First of Many
- Laura McDonald
- Jan 27
- 1 min read
Updated: Jan 28
Whether you've stumbled across this space or arrived here from social media, welcome. This space will transform over time into (I hope) a trusted resource for burning questions about any and all things about the science of our game.
As a scientist, I do not deal in absolutes. p<= 0.05 and all that.¹ The scientific process is just that: a process. We propose a question, make our best guess on how to answer that question, collect the answers, and see if our questions were answered. What exists between those steps is a wholllllllle bunch of nuance, bias, and, when you're looking for answers in humans, a level of complexity that makes 1+1=2 look like quantum mechanics. That's where it gets dicey.

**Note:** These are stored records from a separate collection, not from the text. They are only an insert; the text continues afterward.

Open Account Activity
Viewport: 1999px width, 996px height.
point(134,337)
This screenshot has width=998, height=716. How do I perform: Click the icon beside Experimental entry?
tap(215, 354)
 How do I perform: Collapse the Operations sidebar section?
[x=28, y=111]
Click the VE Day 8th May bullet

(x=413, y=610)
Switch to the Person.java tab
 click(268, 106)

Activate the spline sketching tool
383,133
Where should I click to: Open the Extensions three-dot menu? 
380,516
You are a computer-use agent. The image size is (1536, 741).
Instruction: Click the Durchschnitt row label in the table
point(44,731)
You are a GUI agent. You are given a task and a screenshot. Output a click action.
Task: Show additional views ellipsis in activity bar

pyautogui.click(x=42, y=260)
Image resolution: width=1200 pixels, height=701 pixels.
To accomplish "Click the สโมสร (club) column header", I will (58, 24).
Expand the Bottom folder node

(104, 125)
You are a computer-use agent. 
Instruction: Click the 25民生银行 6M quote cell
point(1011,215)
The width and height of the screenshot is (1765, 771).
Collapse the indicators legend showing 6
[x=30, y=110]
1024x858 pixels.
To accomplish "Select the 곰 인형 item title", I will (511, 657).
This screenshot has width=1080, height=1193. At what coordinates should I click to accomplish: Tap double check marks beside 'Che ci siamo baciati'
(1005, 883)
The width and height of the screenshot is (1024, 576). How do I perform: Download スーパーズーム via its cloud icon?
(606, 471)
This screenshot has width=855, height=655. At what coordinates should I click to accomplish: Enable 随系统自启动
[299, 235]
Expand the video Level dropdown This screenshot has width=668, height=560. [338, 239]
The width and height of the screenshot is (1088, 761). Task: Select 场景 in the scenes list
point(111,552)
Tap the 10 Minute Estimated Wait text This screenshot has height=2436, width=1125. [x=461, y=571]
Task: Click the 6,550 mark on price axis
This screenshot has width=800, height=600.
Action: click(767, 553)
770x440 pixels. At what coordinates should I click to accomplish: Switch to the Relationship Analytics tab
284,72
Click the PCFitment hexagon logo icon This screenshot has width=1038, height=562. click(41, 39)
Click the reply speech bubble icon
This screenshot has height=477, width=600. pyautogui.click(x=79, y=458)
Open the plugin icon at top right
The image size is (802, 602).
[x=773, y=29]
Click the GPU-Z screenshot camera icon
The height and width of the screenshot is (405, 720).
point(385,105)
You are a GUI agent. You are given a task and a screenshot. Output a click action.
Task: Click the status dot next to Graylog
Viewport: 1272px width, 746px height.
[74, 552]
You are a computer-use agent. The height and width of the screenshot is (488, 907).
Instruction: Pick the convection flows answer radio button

I'm here to explore the nuance, our biases, and what it means to keep the human element of the athlete in context with the X's and O's, 1's and 0's and all other forms of information and data flooding softball. Buckle up, it's going to be a non-linear ride.²
Footnotes
¹ I don't think we address what this statement actually means in the scientific community. "p<= 0.05" is a level of probability that researchers are willing to accept that differences between groups of... anything (humans, fungi spores, fish eggs) maaaaaaay be just random occurrence. That level of probability is set before the answers are collected. We go into experiments already knowing "there's an outside chance (5%) these answers just happened and are not related to how we asked the question."
²This is a constraint-led training joke. There will be more.